Note: I turned this post into a talk for Confab Central 2014 with added detail and updated info about Hummingbird. See the full write up here.
This is how Hummingbird works, and why it matters to content strategists.
Hummingbird is only the latest update in Google's quest to create a better search experience for users, and it's probably the best thing to happen to content strategists since our job title was invented.
Hummingbird represents a truly fundamental change in the way that Google searches and classifies the internet--one that does not rely as heavily on keywords or links as it has in the past. Instead, it focuses on serving high-quality, semantically relevant search results, sometimes regardless of on-site keyword matches or high numbers of links.
And the result--hopefully--is better search results for all of us.
However, knowing that Hummingbird focuses on finding "high-quality, semantically relevant content," is not very useful unless you know how Hummingbird is determining quality and relevancy. Hopefully in laying out some of the aspects that are helping Hummingbird function, we'll all better understand how to optimize our content strategy and--by extension--our content marketing efforts.
So, let's jump in.
Google is shifting away from exact keyword matching and toward semantically understanding the intent of a query, serving results based on that intent. But in order to do that, the algorithm needs to recognize and classify "entities." Entities are people, places, things, or ideas in the real world.

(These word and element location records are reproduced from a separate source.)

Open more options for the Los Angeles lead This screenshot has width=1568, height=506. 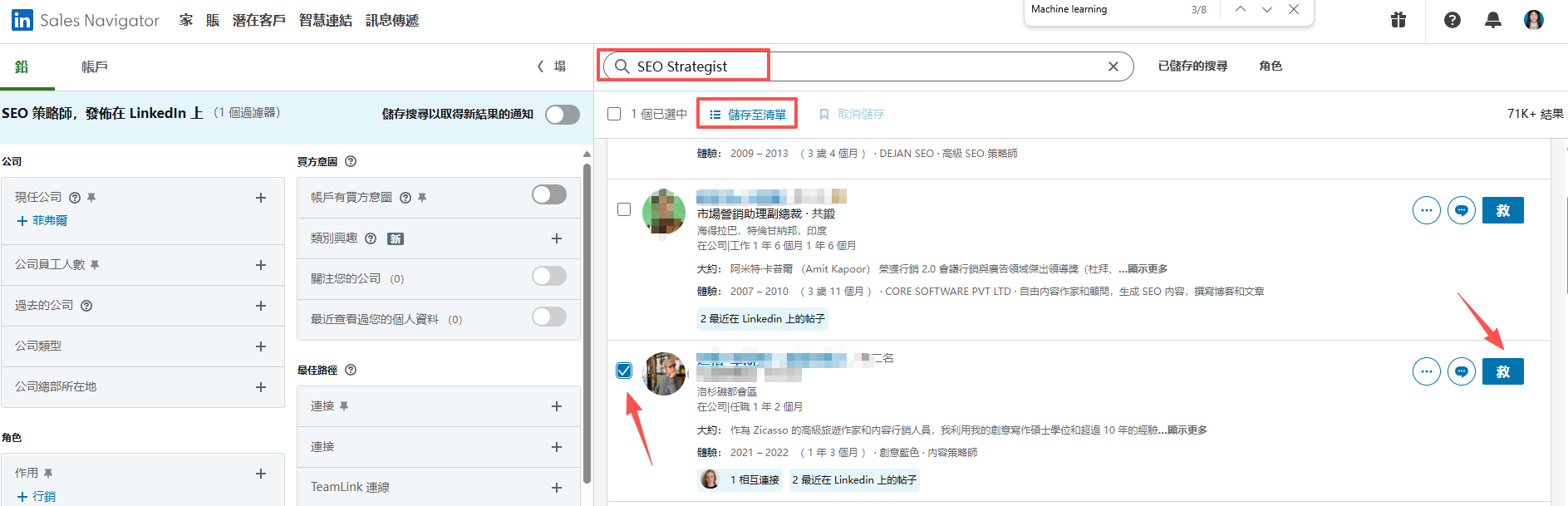point(1426,371)
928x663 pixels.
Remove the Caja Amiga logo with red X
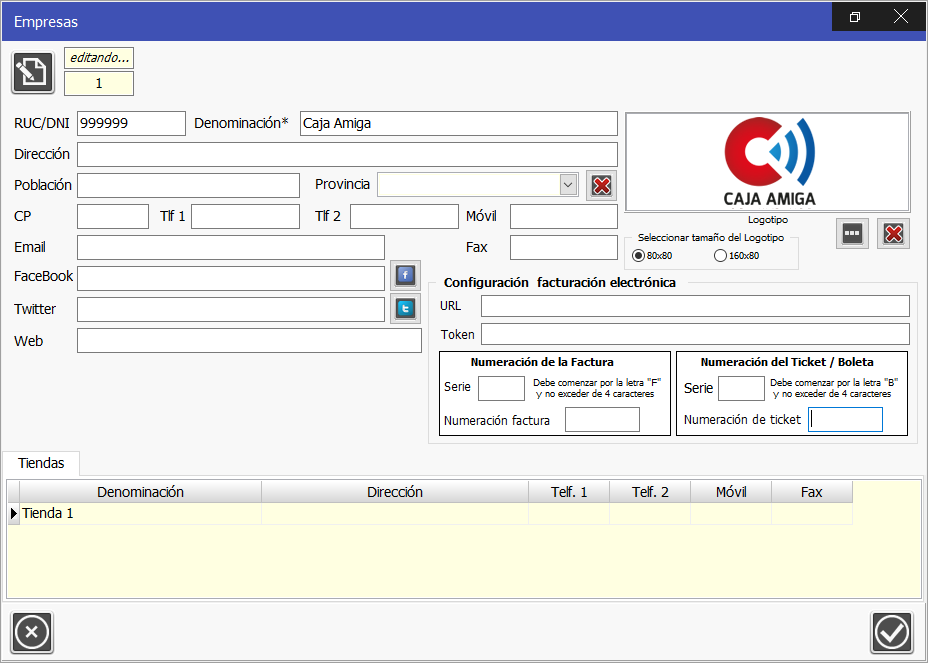pos(892,233)
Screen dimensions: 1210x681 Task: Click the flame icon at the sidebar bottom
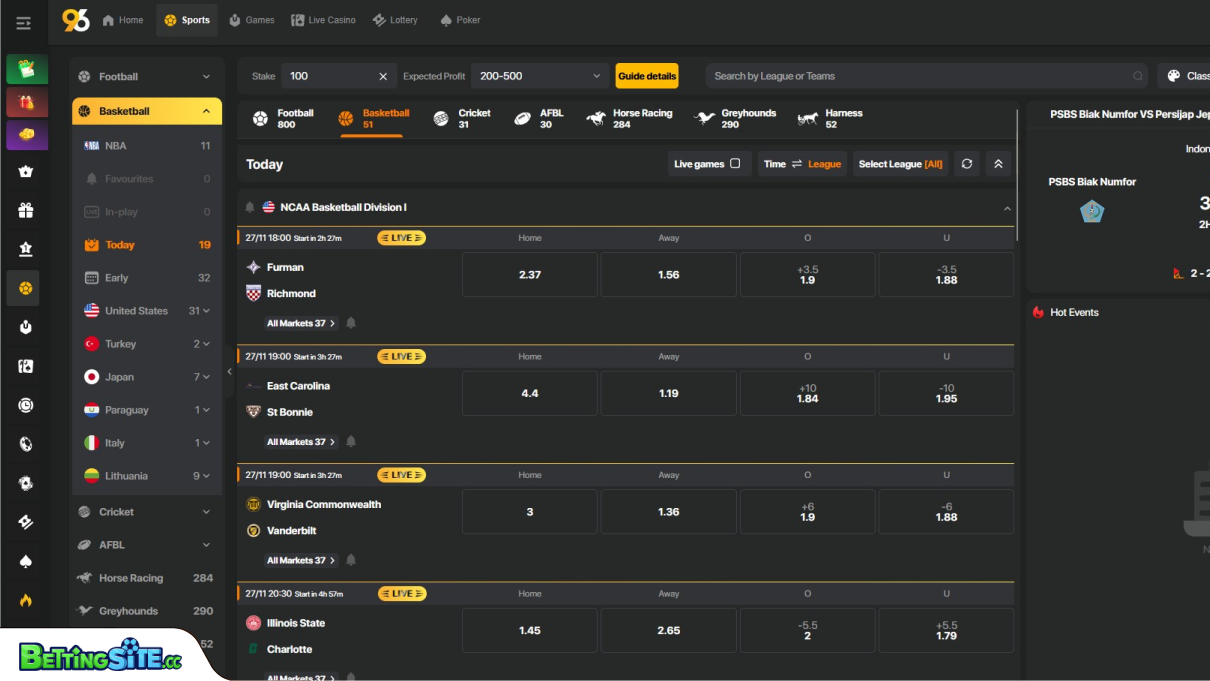25,600
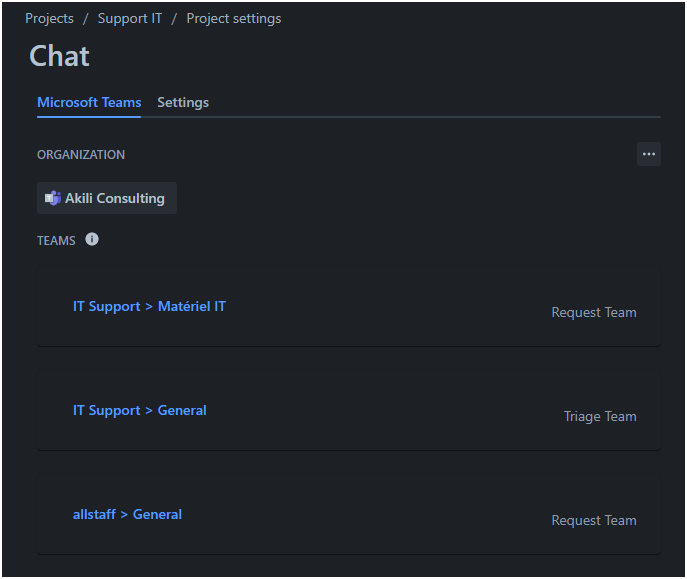Go to Support IT breadcrumb

[x=130, y=18]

To that end, back in 2010, Google bought a little company called, Metaweb. Metaweb is a data company that compiles "triples" from the content of the internet and uncovers relationships between them. Yeah, I know. That's not very clear. So let's illustrate.

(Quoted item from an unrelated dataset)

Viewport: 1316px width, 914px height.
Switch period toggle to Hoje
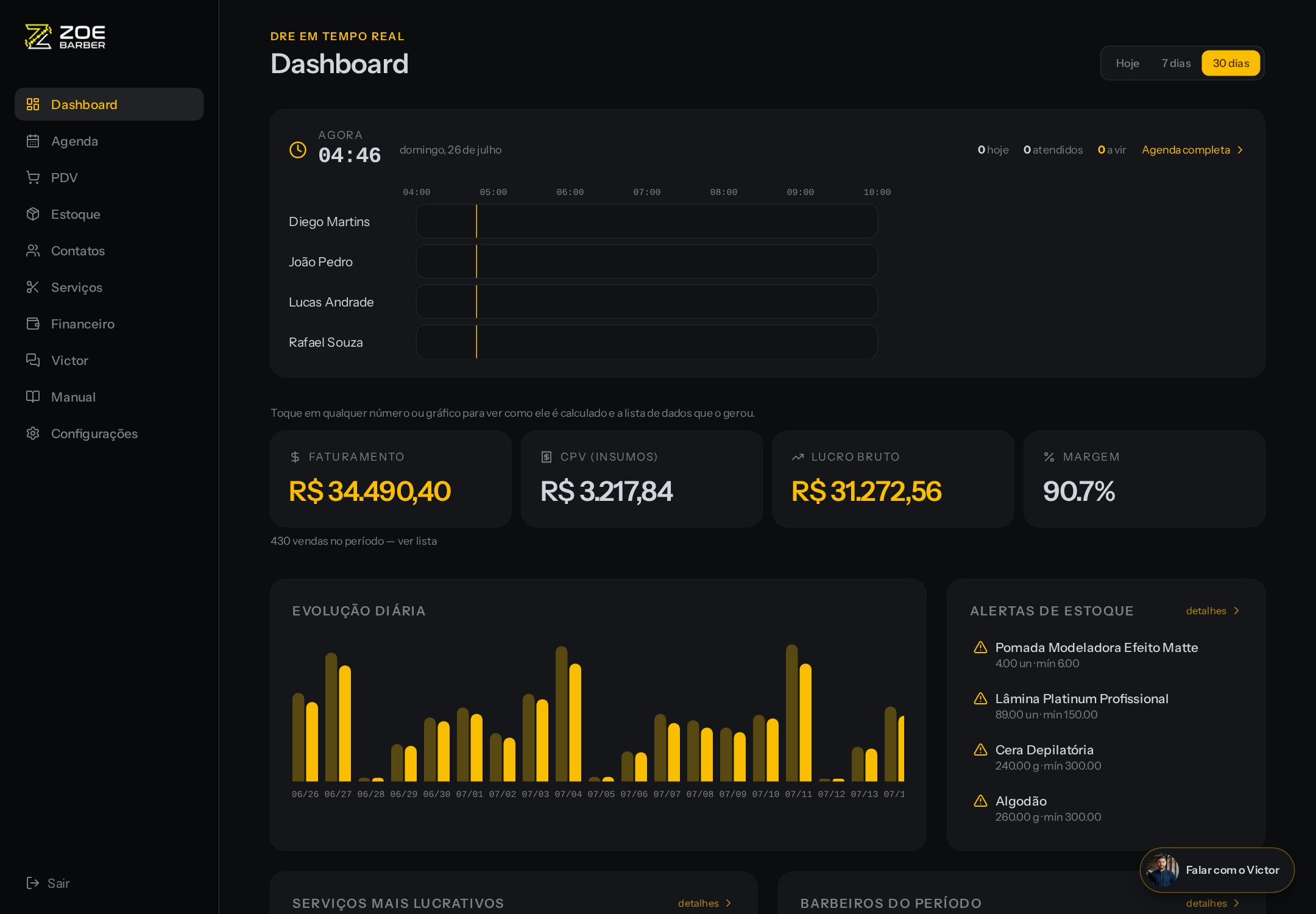pos(1127,63)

A triple is a grammatical construction of [subject], [object] and [predicate]. (Grammar nerds, unite!)
For the purposes of analysis, a simple triple would be:
"Miley Cyrus sings Wrecking Ball."
"(Miley Cyrus [subject]) (sings [predicate]) (Wrecking Ball [object])"

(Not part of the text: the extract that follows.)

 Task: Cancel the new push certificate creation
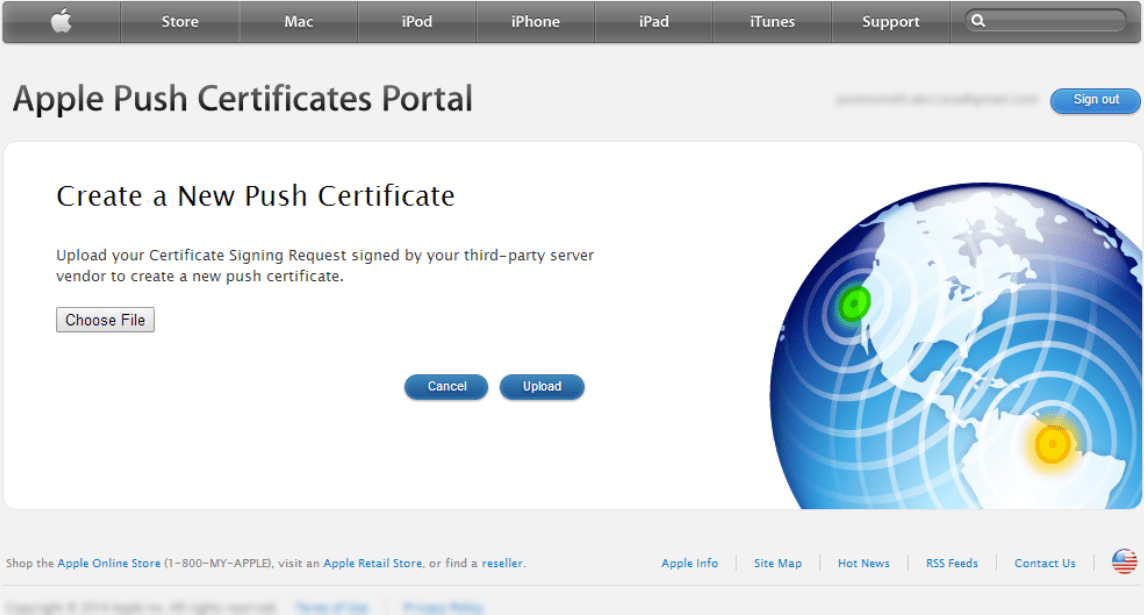tap(446, 387)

Identifying one triple is nifty, but when you can compile a lot of them, you start to see patterns and associations arise:
- Miley Cyrus sings Wrecking Ball
- Wrecking Ball is a great song
- Billy Ray Cyrus is the father of Miley Cyrus
- Miley Cyrus is Hanna Montana
- Hanna Montana was a Disney TV show
- Billy Ray Cyrus was a one-hit wonder
- Wrecking Ball is a controversial music video
- Miley Cyrus twerked at the MTV video music awards
As these semantic constructions begin to pile up, you start to see a network of associations that link these people, places, things, and ideas. And each person, place, thing, or idea becomes an entity with associated attributes.
Since Google can now "understand" those associations, it's going to serve up results relevant to that entity not simply show results where the words "miley" and "cyrus" show up on the internet. For example, take a look at the SERP below:
Because Google recognizes Miley as an entity and not just a string of keywords, it is trying to metaphorically understand what you--the user--could possibly be looking for when you type "Miley Cyrus" in the search bar, and it is delivering results to match possible reasons for performing the search:
- What is the latest news about Miley? = Google News, Huffington Post, People.com, MTV.com
- What is her official website? = MileyCyrus.com
- How can I connect with her on social media? = Twitter, Facebook profiles
- Who is Miley Cyrus? = Wikipedia, Bio snippet in side bar
- What songs does she sing? = Songs in side bar
- What does she look like? = Images in side bar
- What are her music videos? = YouTube topic page
- What movies/tv shows has she been in? = IMDB, Movies and TV shows in side bar
Obviously, Miley Cyrus is a broad, rich example of an entity, and not everything that Google identifies as an entity will have the same rich results.
In fact, because there hasn't been an overnight dramatic shift in the SERPs, many SEOs have scoffed that Hummingbird actually affects 90% of search results, as Google claimed at their initial release event. However, it’s important to keep in mind that compiling the data needed to affect every possible query will take some time, and highly competitive queries with a large quantity of diverse, rich content options available will see the most dramatic changes first.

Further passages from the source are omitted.